DATA Block Start

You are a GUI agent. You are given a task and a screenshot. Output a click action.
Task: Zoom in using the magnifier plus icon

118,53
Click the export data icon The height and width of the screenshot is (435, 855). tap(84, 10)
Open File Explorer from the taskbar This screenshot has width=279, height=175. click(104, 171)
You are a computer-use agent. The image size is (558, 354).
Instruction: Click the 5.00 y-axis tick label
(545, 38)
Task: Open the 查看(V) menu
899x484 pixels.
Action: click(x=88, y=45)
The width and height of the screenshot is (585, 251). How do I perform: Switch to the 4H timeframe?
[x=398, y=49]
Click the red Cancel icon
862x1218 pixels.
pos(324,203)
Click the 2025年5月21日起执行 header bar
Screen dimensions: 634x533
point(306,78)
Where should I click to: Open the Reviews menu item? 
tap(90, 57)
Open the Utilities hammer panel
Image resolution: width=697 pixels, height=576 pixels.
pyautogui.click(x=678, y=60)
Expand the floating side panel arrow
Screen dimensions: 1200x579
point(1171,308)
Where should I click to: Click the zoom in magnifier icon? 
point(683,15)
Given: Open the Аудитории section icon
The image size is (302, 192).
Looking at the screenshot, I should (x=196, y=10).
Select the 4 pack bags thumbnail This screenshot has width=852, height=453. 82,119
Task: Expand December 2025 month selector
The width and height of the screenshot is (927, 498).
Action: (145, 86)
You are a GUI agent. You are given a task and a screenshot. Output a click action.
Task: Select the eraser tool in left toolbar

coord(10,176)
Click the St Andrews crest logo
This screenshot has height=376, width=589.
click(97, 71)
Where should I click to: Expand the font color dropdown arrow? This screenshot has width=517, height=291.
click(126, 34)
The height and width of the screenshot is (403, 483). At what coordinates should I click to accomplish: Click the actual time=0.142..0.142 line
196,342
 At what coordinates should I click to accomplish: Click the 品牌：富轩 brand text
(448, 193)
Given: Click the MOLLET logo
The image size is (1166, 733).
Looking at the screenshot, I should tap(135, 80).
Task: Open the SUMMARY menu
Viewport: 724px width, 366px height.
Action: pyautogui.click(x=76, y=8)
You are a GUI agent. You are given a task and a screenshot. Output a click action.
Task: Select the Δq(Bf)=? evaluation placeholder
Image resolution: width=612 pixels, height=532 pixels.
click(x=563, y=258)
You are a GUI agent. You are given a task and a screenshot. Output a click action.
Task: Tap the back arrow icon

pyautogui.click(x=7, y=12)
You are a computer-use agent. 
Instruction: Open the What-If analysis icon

DATA Block End

● **EXERCISE AIM**
Line by line, the listing above is to be transcribed exactly.

● **RESULT BELOW**
You are a GUI agent. You are given a task and a screenshot. Output a click action.
Task: Zoom in using the magnifier plus icon

118,53
Click the export data icon The height and width of the screenshot is (435, 855). tap(84, 10)
Open File Explorer from the taskbar This screenshot has width=279, height=175. click(104, 171)
You are a computer-use agent. The image size is (558, 354).
Instruction: Click the 5.00 y-axis tick label
(545, 38)
Task: Open the 查看(V) menu
899x484 pixels.
Action: click(x=88, y=45)
The width and height of the screenshot is (585, 251). How do I perform: Switch to the 4H timeframe?
[x=398, y=49]
Click the red Cancel icon
862x1218 pixels.
pos(324,203)
Click the 2025年5月21日起执行 header bar
Screen dimensions: 634x533
point(306,78)
Where should I click to: Open the Reviews menu item? 
tap(90, 57)
Open the Utilities hammer panel
Image resolution: width=697 pixels, height=576 pixels.
pyautogui.click(x=678, y=60)
Expand the floating side panel arrow
Screen dimensions: 1200x579
point(1171,308)
Where should I click to: Click the zoom in magnifier icon? 
point(683,15)
Given: Open the Аудитории section icon
The image size is (302, 192).
Looking at the screenshot, I should (x=196, y=10).
Select the 4 pack bags thumbnail This screenshot has width=852, height=453. 82,119
Task: Expand December 2025 month selector
The width and height of the screenshot is (927, 498).
Action: (145, 86)
You are a GUI agent. You are given a task and a screenshot. Output a click action.
Task: Select the eraser tool in left toolbar

coord(10,176)
Click the St Andrews crest logo
This screenshot has height=376, width=589.
click(97, 71)
Where should I click to: Expand the font color dropdown arrow? This screenshot has width=517, height=291.
click(126, 34)
The height and width of the screenshot is (403, 483). At what coordinates should I click to accomplish: Click the actual time=0.142..0.142 line
196,342
 At what coordinates should I click to accomplish: Click the 品牌：富轩 brand text
(448, 193)
Given: Click the MOLLET logo
The image size is (1166, 733).
Looking at the screenshot, I should tap(135, 80).
Task: Open the SUMMARY menu
Viewport: 724px width, 366px height.
Action: pyautogui.click(x=76, y=8)
You are a GUI agent. You are given a task and a screenshot. Output a click action.
Task: Select the Δq(Bf)=? evaluation placeholder
Image resolution: width=612 pixels, height=532 pixels.
click(x=563, y=258)
You are a GUI agent. You are given a task and a screenshot. Output a click action.
Task: Tap the back arrow icon

pyautogui.click(x=7, y=12)
You are a computer-use agent. 
Instruction: Open the What-If analysis icon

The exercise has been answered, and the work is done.